Fig. 3. This diagram illustrates the more effective flow of water and oil through an HGB-based system.
Fig. 3. This diagram illustrates the more effective flow of water and oil through an HGB-based system.

The operating principlel of the HGB is simple. The vessel is horizontal and liquid-packed, meaning there is no gas phase at the top. By flowing water through an inlet baffle plate and across the vessel, the total volume is used for separation. The distance that the oil must travel to reach the oil pad at the top of the HGB is much shorter, so more of the smaller, slower-rising oil droplets are collected. A thin oil pad is maintained at the top of the HGB, which aids in basic sediment and water removal prior to discharge. Figure 3 shows how water and oil flow through an HGB-based system. Water enters the HGB from a pipeline connection, truck offload station, or a free water knockout and exits through a water leg. The water leg maintains a constant head pressure, which keeps the HGB filled with liquid. As oil collects in the HGB, the oil pad grows, and the oil-water interface drops. An interface level controller detects the oil water interface and opens a valve at the top of the HGB. The difference in head pressure between the tall water leg and the shorter oil tank drives clean oil from the HGB to the oil sales tank.

Fig. 4. A WaterWolf system set-up in the field.
Fig. 4. A WaterWolf system set-up in the field.

An integrated solution: dynamic oil recovery. NOV’s WaterWolf dynamic oil recovery system combines de-oiling and de-sanding hydrocyclones with the non-shearing action of progressing cavity pumps to achieve residual oil levels below 50 ppm and removal of sand down to 10 microns, Fig. 4. The system recovers oil and produces high-quality water without chemicals or filters.

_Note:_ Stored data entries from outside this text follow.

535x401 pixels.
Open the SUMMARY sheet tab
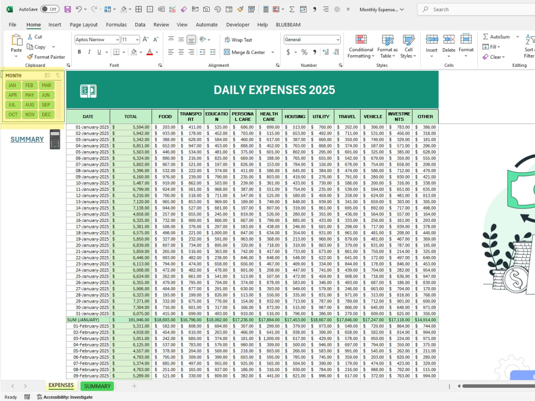[96, 385]
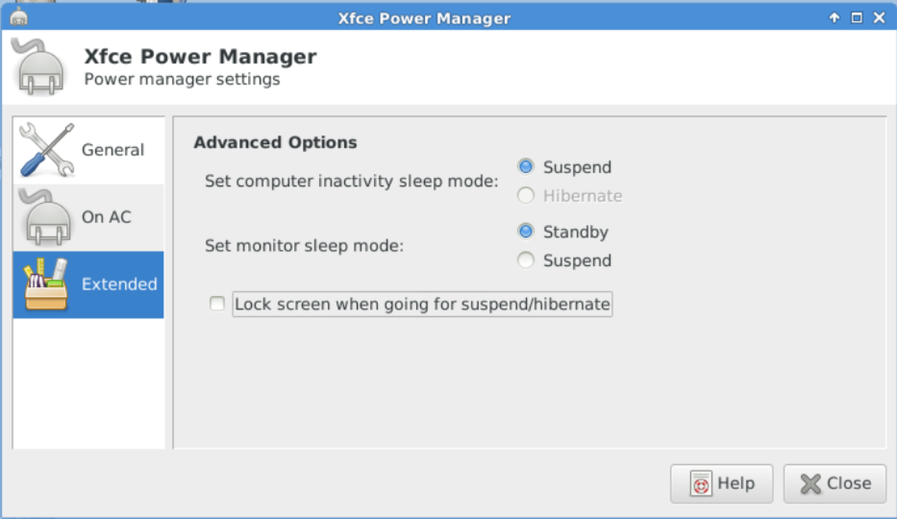
Task: Maximize the Xfce Power Manager window
Action: [x=857, y=17]
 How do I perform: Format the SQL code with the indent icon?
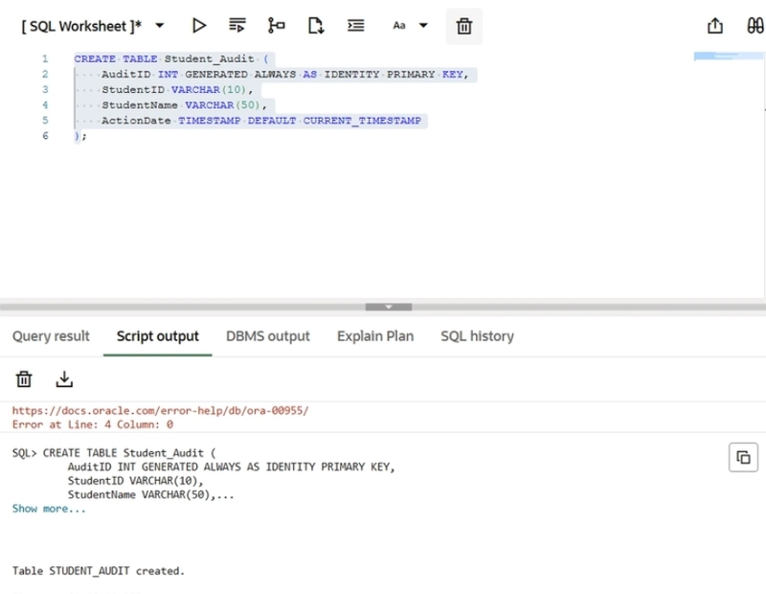click(355, 26)
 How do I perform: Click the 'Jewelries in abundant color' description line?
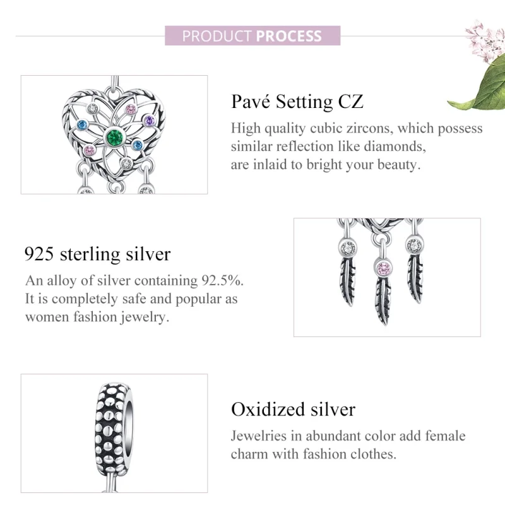pos(348,436)
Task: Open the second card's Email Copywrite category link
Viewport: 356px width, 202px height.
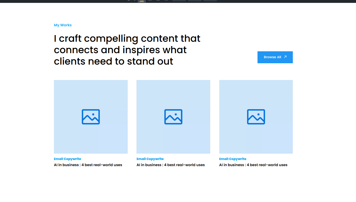Action: tap(150, 159)
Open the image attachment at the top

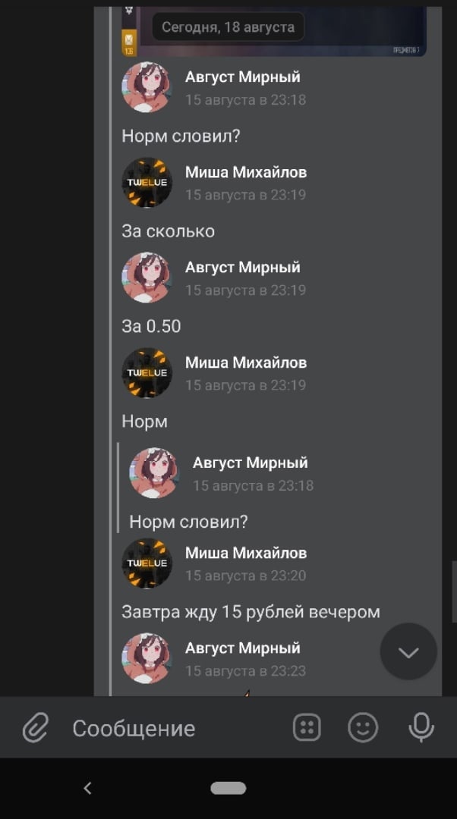[274, 31]

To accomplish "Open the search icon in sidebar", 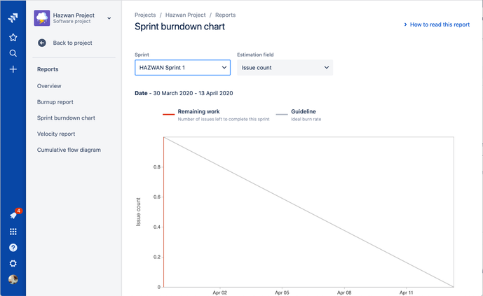I will [13, 53].
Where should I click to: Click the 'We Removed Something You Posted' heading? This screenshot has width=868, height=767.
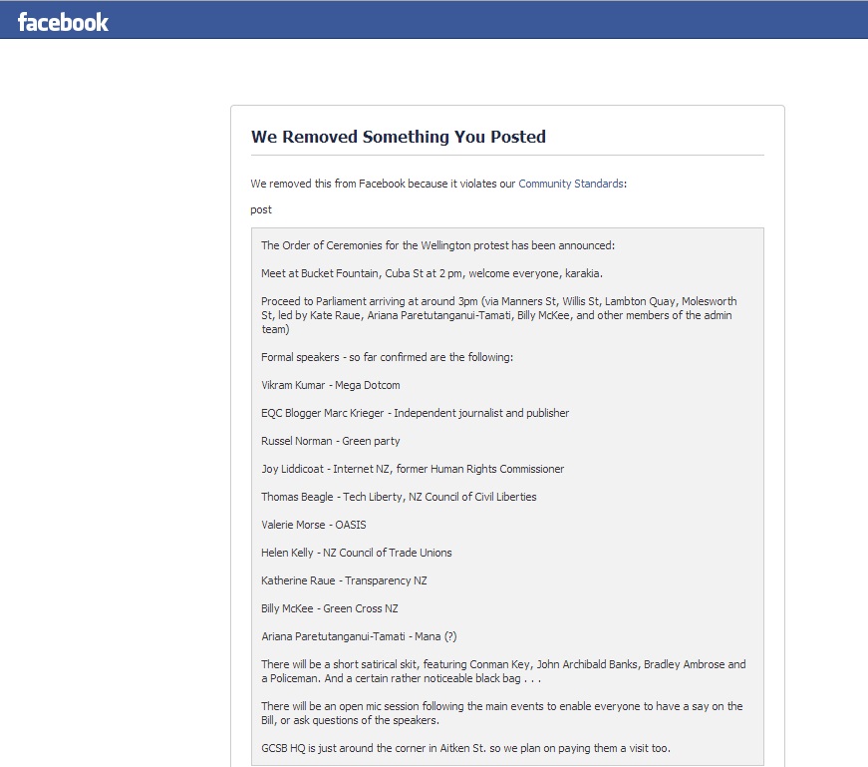coord(399,137)
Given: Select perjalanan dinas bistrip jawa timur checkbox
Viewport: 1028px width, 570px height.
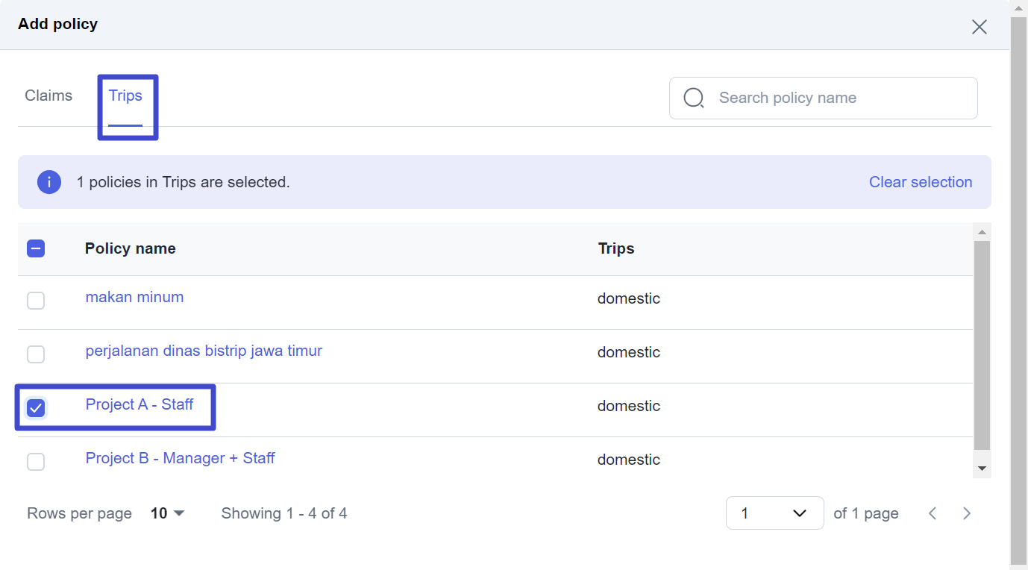Looking at the screenshot, I should 36,354.
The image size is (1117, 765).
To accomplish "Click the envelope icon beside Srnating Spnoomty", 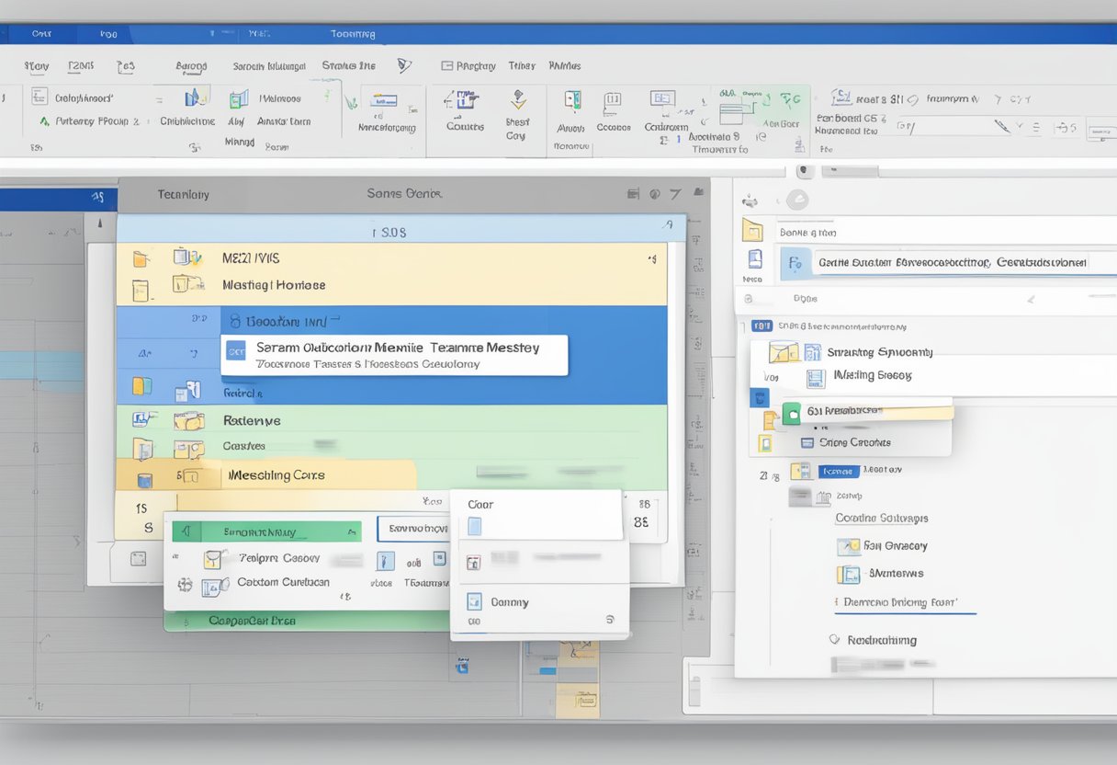I will coord(784,352).
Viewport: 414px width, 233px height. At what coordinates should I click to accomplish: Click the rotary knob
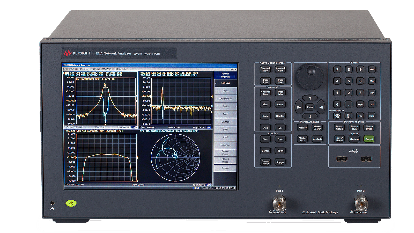[x=310, y=77]
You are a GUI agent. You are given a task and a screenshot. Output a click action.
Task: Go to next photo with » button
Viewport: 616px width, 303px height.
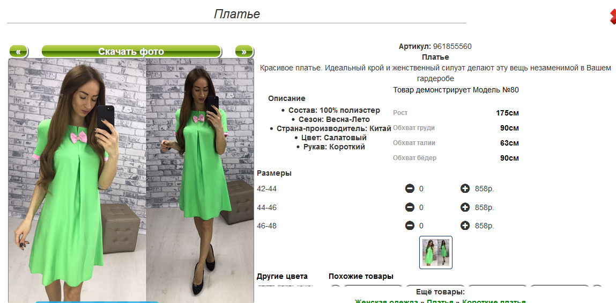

Recovered oil is discharged under pressure and can be returned directly to a gun barrel, heater treater, or freewater knockout without additional collection pits or tanks. Since the oil and solids are removed in separate hydrocyclone vessels, the oil is free of solids, and the solids are free of oil.

The de-sanding hydrocyclone contains high-efficiency ceramic solid-liquid cyclones that will remove solid particles from water at 10 to 15 microns, with the ability to take in solid concentrations exceeding 1% by volume. The solids accumulate in the lower chamber of the vessel, while water exits the top. The solids are occasionally purged from the accumulator as a slurry. The de-sander eliminates the need for most filters and the associated manpower and cost of replacement filters and filter disposal. The de-oiling hydrocyclone follows the de-sander. It contains high-efficiency, liquid-liquid de-oiling hydrocyclones that can handle up to 2,000 ppm of oil in the inlet while reducing oil concentration to below 50 ppm without chemical flocculation. The current WaterWolf product line includes three standard models, with capacities of 8,000, 16,000 and 50,000 bwpd.

OPERATOR VALUE ADDED

The water midstream sector has grown in size and complexity over the past few years. Oil-in-water monitoring along the many pipeline connections can identify the producers that are sending oil-rich water into the network, which could lead to more competitive fee structures that compensate operators for oil they send into the system. NOV can design and supply a complete SWD facility that is completely integrated with oil-in-water monitoring technology, backed by the proven HGB process to maximize recovery rates and increase per-bbl profits, as selling pipeline-grade oil can be priced higher than the typical wet oil that is produced at most SWD facilities.